## Aim of the exercise
In the records that follow, find each line with "agent" and pull it out.

Start of Provided material

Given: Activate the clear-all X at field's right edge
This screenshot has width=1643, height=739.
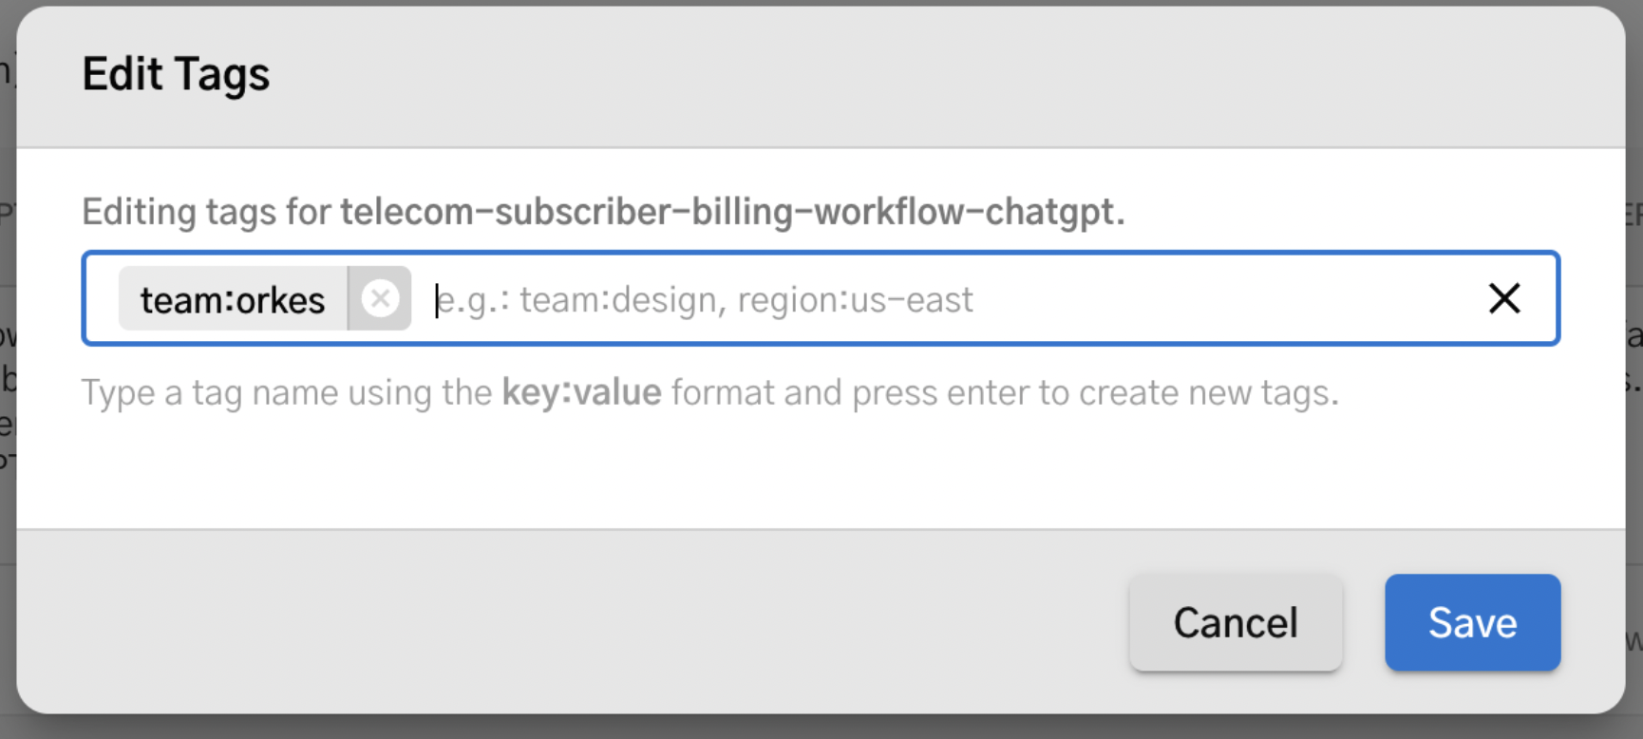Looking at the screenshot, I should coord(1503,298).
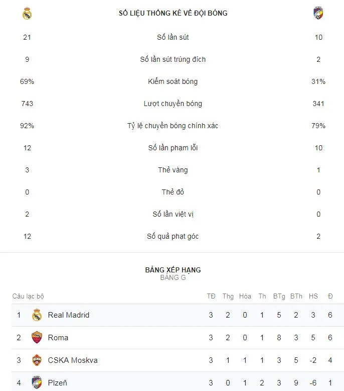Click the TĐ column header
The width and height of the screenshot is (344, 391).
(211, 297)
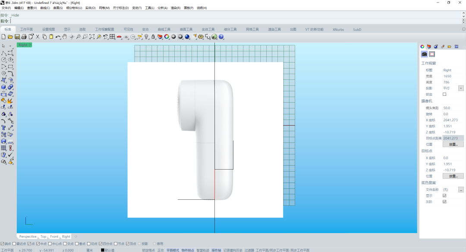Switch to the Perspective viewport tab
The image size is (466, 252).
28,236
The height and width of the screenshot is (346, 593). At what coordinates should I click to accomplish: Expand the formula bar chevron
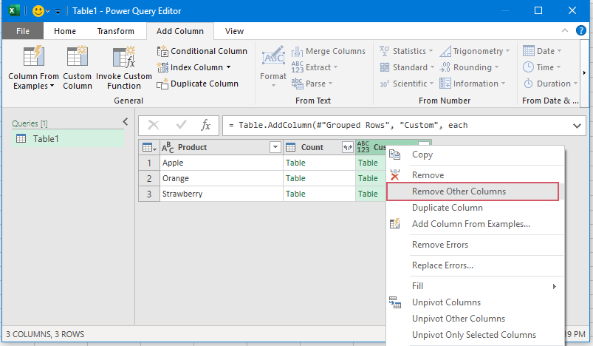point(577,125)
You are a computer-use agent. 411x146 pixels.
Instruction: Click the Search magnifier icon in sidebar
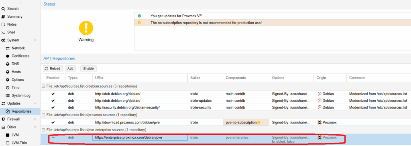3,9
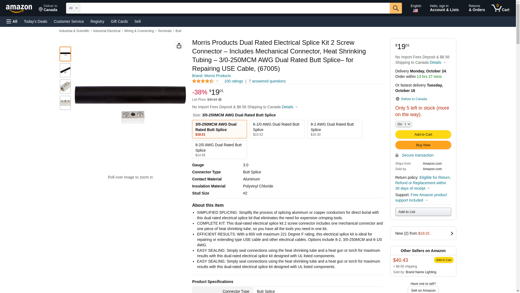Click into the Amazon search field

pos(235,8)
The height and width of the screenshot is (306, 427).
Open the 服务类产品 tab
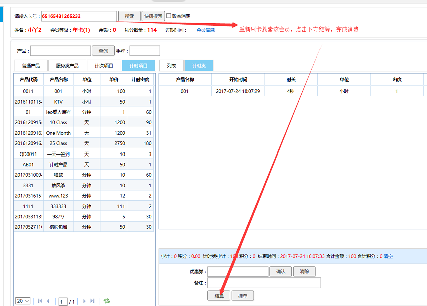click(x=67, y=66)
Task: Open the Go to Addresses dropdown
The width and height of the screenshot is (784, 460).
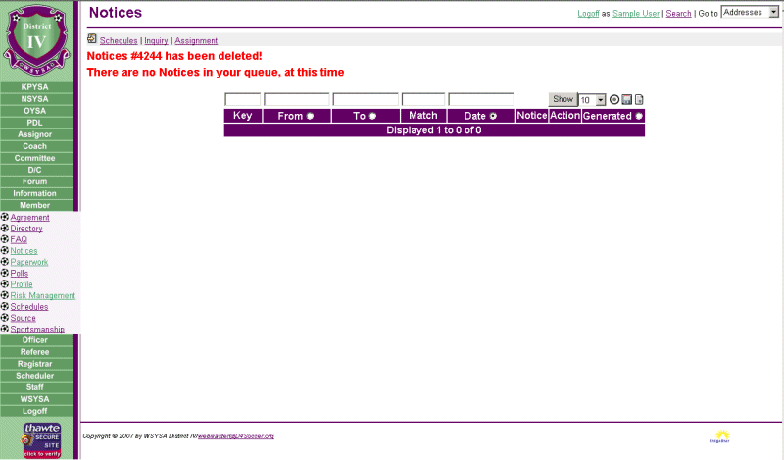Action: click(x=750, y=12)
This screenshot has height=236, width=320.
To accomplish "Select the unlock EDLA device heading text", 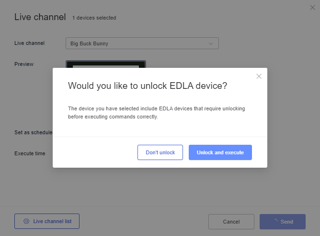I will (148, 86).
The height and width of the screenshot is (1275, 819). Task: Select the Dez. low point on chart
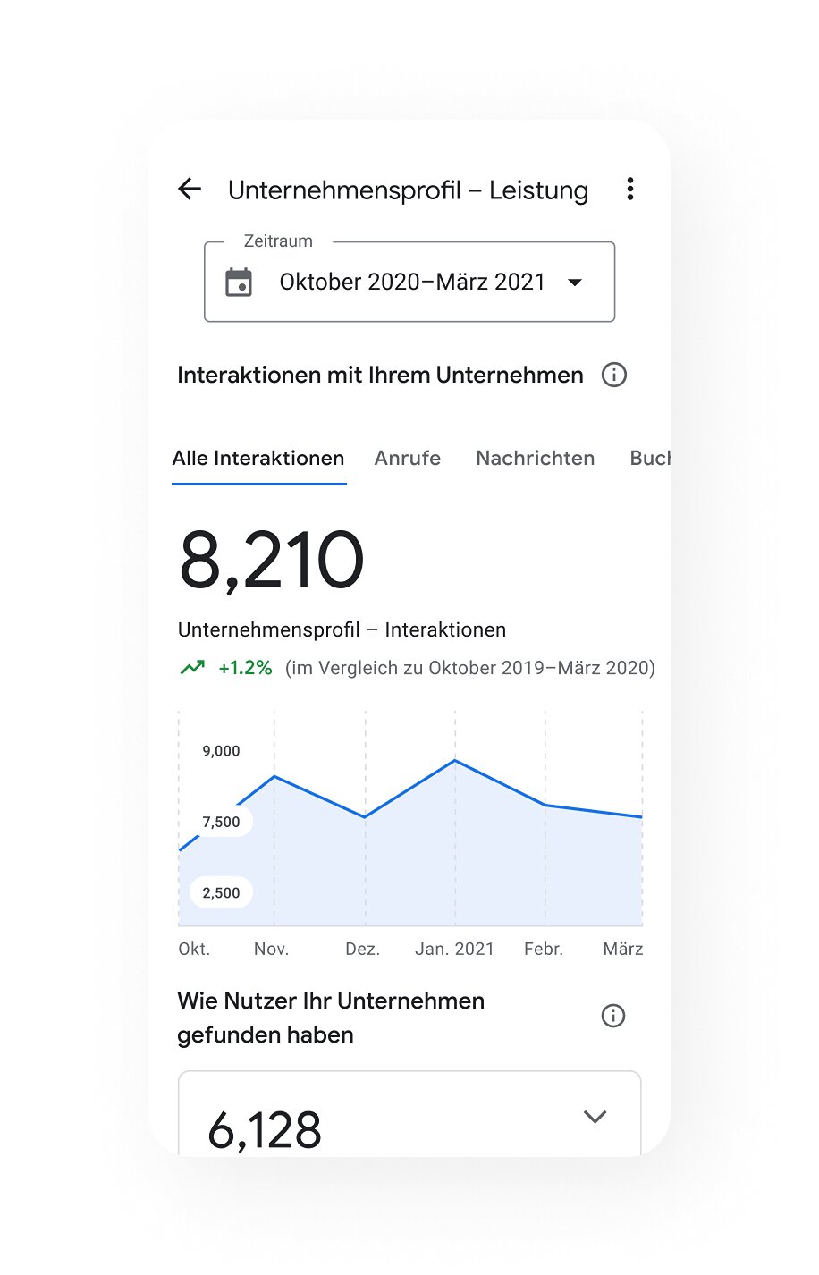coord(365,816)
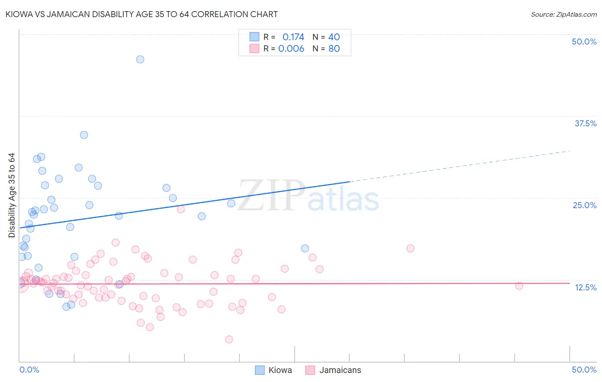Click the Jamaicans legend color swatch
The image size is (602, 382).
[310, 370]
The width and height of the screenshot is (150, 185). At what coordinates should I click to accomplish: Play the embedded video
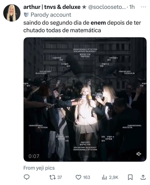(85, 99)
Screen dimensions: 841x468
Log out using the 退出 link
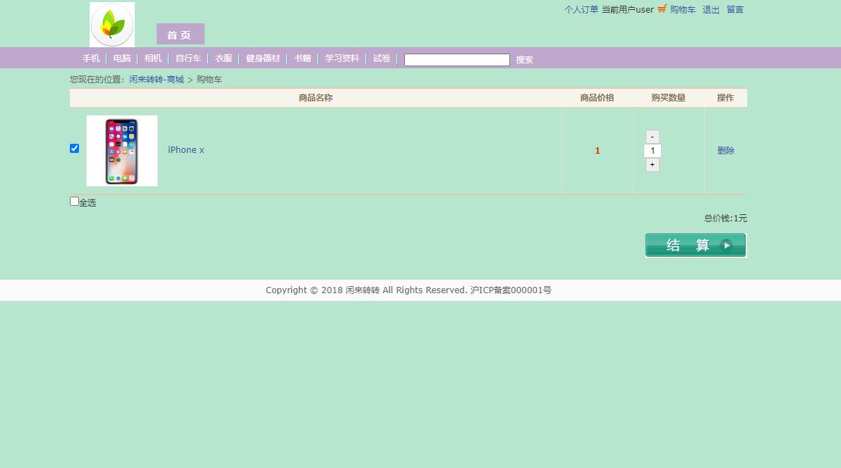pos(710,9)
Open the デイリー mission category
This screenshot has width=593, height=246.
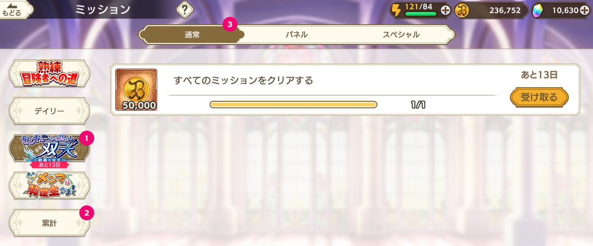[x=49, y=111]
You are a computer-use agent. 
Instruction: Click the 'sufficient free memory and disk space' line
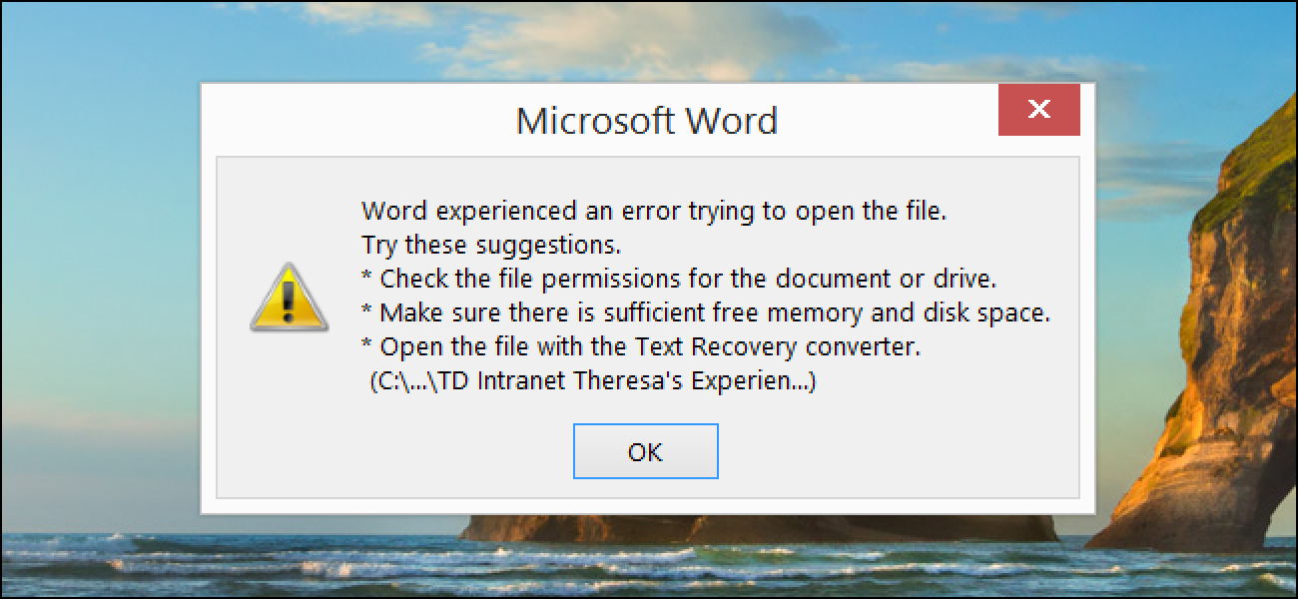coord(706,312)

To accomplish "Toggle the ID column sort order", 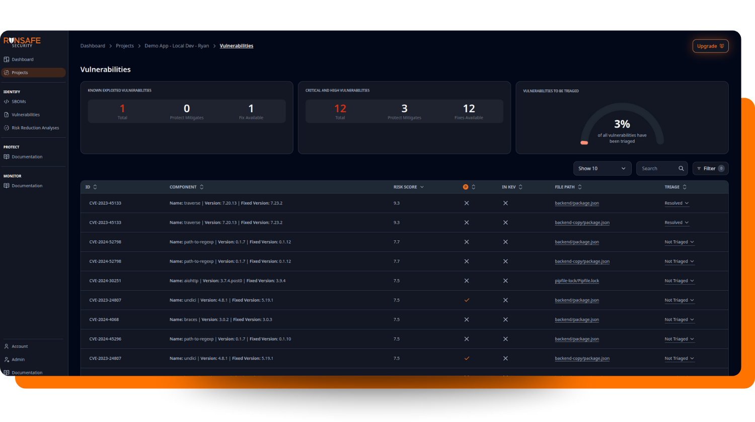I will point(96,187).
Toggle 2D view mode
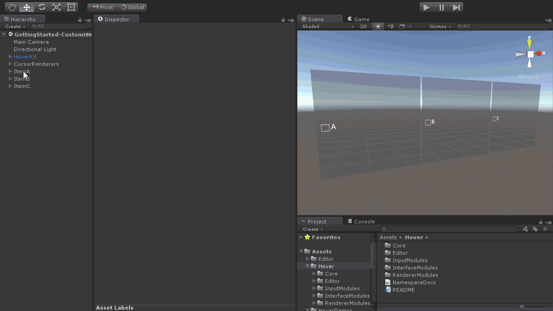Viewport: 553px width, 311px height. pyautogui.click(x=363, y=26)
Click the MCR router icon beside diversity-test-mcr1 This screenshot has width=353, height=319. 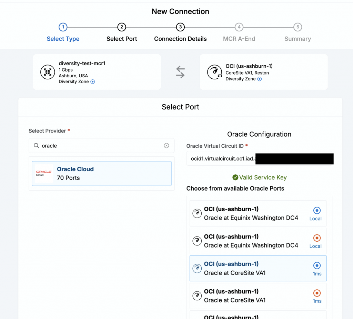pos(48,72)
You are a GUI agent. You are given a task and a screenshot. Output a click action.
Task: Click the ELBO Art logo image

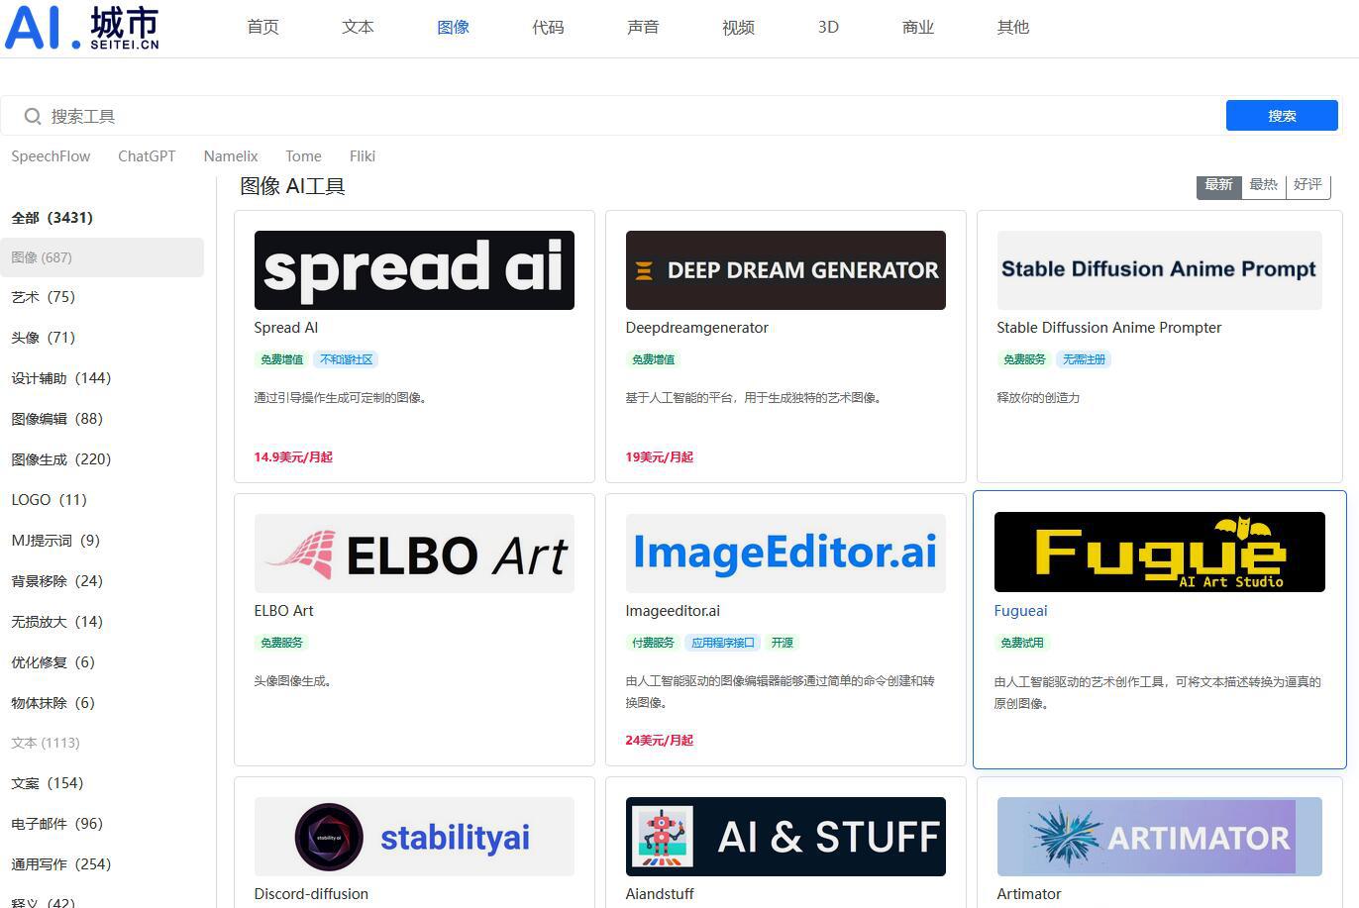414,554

End of Provided material

## Your solution
You are a computer-use agent. 411x146 pixels.
You are a computer-use agent. 
You are a GUI agent. You are given a task and a screenshot. Output a click action.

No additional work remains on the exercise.